====== STUDY TEXT ======

These airports are typically regional centres where economic development affects demand, as the share of business travel is significant in the number of passengers. Growth in air traffic is, however, curbed by the continuous improvement in the competitiveness of other modes of transport, especially as the distances are relatively short. 

Small airports (other)

These airports have the least passengers. The negative development of the economy and population and the aging of the population in these areas is decreasing demand for air transport. The number of passengers in small airports in regressive areas may not necessarily increase even if the local economy picks up.


Helsinki Airport

Investments currently being planned will enable growth to 30 million passengers per year.

Airports in Oulu and Lapland

The capacity of the Oulu airport is estimated to suffice for several years according to the growth prognosis. Finavia’s development programme for airports in Lapland was completed in 2020. Following investment, the airport capacity in Lapland increased significantly and will suffice for the estimated moderate growth from the current 1.5 million passengers to 2.0 million passengers, given that the traffic structure remains the same.

Medium-sized airports

The capacity is sufficient in terms of demand. Investments have been made to Tampere Airport in recent years after demand increased, e.g. after pilot training increased in the airport.

Additional notes on the capacity situation:

  • The development needs of airports may be significantly affected by changes in the structure of industry in an individual town (new investment / closures).
  • Emergency transportation mainly requires helicopter operations, other air traffic is needed only occasionally.
  • In Finland, some airports are exceptionally also used by the armed forces.

Impact of COVID-19 on airports in 2020

In 2020, the combined number of passengers in airports declined by approximately 75%, i.e. approximately by 20 million passengers compared to 2019.

  • A total of five million passengers travelled from Helsinki Airport (21.9 million in 2019), four million of which were international passengers.

A total of 14 airports were closed at some point in 2020 and a limited number of operations were available (13 Finavia airports + Lappeenranta). Some runways have had to have been closed for fixed periods after demand collapsed, including at Helsinki Airport.

  • Traffic from Helsinki to five airports, Joensuu, Kajaani, Kemi-Tornio, Jyväskylä and Kokkola-Pietarsaari, was suspended at first, but started up again for the winter season with a skeletal schedule. In 2021, the government purchased services on these routes.

Finavia has utilised the low numbers of passengers to decrease traffic during the pandemic and continue its expansion and repair projects, and brought them forward in some cases.

  • The development programme for airports in Lapland was completed in 2020.
  • The renovation of the Helsinki Airport aprons was completed by the end of 2020. The expansion and changes to terminal 2 are progressing faster than anticipated.
  • In spring 2021, Finavia renewed the tarmac at Mariehamn Airport (the airport was closed 16 May–3 July 2021).
  • Finavia achieved its carbon-neutrality goal in accordance with its climate programme in all its airports in 2019.
Kuvassa ydin- ja kattavan verkon lentoasemat
Figure: Airports in the core and comprehensive network

Airport accessibility

  • Barrier-free access to regions can be improved through transport chains to airports, which would create new connections.
    • In order to develop genuine, attractive options for travellers, transport chains should be comprehensively linked with taxi, bus and railway journeys and other mobility services in addition to flights. Efficient transport chains reduce emissions per passenger.
    • Key challenges include airport accessibility on public transport as well as the development of travel information concerning transport chains and mobility services.
    • The ability to buy a single ticket for the entire journey, which eliminates the passenger’s risk of missing a connection, makes a transport chain extremely competitive.
  • Development efforts over the long term could focus on improving airport accessibility through railway connections.
    • Long-distance passenger service and commuter rail service connections.

====== INFORMATION PROVIDED ======

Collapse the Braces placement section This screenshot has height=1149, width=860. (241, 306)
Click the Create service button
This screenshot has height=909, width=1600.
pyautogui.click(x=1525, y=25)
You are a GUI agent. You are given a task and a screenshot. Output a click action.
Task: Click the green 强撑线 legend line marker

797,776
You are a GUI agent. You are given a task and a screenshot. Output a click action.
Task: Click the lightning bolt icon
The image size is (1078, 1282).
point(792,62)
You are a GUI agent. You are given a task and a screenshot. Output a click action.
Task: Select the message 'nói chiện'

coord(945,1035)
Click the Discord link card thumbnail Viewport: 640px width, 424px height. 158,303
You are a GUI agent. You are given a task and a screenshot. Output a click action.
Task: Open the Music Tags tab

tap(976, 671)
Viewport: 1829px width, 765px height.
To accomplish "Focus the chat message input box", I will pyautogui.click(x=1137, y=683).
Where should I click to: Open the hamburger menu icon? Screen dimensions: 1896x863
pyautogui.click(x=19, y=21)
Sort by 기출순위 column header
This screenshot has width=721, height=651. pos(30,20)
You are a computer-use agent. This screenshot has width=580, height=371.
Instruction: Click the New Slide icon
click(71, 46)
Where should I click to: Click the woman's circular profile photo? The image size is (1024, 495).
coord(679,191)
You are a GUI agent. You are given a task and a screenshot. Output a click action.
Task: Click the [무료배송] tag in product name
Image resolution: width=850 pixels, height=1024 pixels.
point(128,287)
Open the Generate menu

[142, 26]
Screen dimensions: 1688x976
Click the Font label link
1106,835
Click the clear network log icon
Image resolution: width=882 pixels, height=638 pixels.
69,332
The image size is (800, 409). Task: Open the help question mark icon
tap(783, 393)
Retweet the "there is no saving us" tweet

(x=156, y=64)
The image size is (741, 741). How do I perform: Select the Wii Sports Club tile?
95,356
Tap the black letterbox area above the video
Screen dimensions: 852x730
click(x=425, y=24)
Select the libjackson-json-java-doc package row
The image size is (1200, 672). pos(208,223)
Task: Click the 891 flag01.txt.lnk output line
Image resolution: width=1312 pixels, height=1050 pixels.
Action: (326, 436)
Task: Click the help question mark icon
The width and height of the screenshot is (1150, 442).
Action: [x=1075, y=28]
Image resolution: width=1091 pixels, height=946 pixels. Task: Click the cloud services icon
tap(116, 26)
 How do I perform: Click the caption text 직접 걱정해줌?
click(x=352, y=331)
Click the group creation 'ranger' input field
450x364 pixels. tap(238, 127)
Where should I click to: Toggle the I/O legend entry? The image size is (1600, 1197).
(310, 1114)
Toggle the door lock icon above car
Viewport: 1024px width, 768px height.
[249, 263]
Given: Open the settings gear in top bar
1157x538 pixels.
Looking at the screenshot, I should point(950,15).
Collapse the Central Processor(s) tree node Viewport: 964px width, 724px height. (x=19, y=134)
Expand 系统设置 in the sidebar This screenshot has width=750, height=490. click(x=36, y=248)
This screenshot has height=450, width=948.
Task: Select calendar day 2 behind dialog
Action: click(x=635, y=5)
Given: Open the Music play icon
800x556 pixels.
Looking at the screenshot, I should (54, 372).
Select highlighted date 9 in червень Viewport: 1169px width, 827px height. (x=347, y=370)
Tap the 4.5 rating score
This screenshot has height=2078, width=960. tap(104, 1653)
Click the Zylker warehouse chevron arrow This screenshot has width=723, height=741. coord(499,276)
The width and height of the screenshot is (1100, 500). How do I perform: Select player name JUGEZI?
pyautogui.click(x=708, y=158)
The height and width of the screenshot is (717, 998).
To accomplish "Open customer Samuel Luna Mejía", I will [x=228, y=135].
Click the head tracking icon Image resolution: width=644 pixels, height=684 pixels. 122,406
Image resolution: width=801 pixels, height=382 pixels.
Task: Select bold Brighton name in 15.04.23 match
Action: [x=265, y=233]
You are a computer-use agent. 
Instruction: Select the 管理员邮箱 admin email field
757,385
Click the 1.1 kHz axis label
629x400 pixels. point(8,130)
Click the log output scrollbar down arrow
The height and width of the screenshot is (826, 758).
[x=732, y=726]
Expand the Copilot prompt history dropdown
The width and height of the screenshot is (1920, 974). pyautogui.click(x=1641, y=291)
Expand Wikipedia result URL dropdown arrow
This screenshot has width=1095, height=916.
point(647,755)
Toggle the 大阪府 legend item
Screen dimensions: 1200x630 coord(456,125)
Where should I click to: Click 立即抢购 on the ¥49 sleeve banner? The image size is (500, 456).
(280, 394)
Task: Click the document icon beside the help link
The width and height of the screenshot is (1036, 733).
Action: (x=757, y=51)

======

TASKS =>
1. Copy the airport text from "These airports have" to "economy picks up.", updating "regressive areas" to "declining areas".
2. According to the airport text, during which dates in 2021 was Mariehamn Airport closed?
Use only the airport text and none of the rows.

ANSWERS FOR THE EXERCISE =>
1.
These airports have the least passengers. The negative development of the economy and population and the aging of the population in these areas is decreasing demand for air transport. The number of passengers in small airports in declining areas may not necessarily increase even if the local economy picks up.

2. From 16 May to 3 July 2021.